## What you have to do
All of the data below should be output exactly as given.

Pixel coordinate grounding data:
↓↓↓

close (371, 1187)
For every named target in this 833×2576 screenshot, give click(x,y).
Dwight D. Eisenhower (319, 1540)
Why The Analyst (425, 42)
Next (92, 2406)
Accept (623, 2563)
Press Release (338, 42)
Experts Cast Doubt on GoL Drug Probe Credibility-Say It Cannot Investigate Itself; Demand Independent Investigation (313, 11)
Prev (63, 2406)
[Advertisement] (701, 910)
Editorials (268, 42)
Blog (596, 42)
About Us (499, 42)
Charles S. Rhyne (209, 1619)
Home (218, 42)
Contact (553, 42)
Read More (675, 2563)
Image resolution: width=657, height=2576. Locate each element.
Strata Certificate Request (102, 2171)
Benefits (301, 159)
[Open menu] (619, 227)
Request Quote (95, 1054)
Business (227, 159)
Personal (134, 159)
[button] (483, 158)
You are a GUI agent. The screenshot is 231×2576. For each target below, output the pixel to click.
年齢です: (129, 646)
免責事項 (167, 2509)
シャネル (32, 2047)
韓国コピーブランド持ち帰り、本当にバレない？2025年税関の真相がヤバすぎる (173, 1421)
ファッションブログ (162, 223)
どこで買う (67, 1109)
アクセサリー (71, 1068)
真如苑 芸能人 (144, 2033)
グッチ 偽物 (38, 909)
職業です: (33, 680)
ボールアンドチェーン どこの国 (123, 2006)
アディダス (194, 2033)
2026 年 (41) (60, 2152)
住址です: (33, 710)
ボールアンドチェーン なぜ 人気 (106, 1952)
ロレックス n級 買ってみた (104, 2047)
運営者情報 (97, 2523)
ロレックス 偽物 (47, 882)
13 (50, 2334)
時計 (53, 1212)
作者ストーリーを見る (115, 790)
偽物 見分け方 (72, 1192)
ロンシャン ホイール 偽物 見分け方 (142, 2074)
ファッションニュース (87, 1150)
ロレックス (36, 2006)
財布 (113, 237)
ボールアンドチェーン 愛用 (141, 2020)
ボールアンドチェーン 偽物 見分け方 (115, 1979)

↑↑↑

## Answer for this exercise
close (371, 1187)
For every named target in this 833×2576 screenshot, give click(x,y).
Dwight D. Eisenhower (319, 1540)
Why The Analyst (425, 42)
Next (92, 2406)
Accept (623, 2563)
Press Release (338, 42)
Experts Cast Doubt on GoL Drug Probe Credibility-Say It Cannot Investigate Itself; Demand Independent Investigation (313, 11)
Prev (63, 2406)
[Advertisement] (701, 910)
Editorials (268, 42)
Blog (596, 42)
About Us (499, 42)
Charles S. Rhyne (209, 1619)
Home (218, 42)
Contact (553, 42)
Read More (675, 2563)
Image resolution: width=657, height=2576. Locate each element.
Strata Certificate Request (102, 2171)
Benefits (301, 159)
[Open menu] (619, 227)
Request Quote (95, 1054)
Business (227, 159)
Personal (134, 159)
[button] (483, 158)
You are a GUI agent. The screenshot is 231×2576. For each target below, output the pixel to click.
年齢です: (129, 646)
免責事項 (167, 2509)
シャネル (32, 2047)
韓国コピーブランド持ち帰り、本当にバレない？2025年税関の真相がヤバすぎる (173, 1421)
ファッションブログ (162, 223)
どこで買う (67, 1109)
アクセサリー (71, 1068)
真如苑 芸能人 (144, 2033)
グッチ 偽物 (38, 909)
職業です: (33, 680)
ボールアンドチェーン どこの国 (123, 2006)
アディダス (194, 2033)
2026 年 (41) (60, 2152)
住址です: (33, 710)
ボールアンドチェーン なぜ 人気 (106, 1952)
ロレックス n級 買ってみた (104, 2047)
運営者情報 (97, 2523)
ロレックス 偽物 (47, 882)
13 (50, 2334)
時計 (53, 1212)
作者ストーリーを見る (115, 790)
偽物 見分け方 (72, 1192)
ロンシャン ホイール 偽物 見分け方 (142, 2074)
ファッションニュース (87, 1150)
ロレックス (36, 2006)
財布 (113, 237)
ボールアンドチェーン 愛用 (141, 2020)
ボールアンドチェーン 偽物 見分け方 (115, 1979)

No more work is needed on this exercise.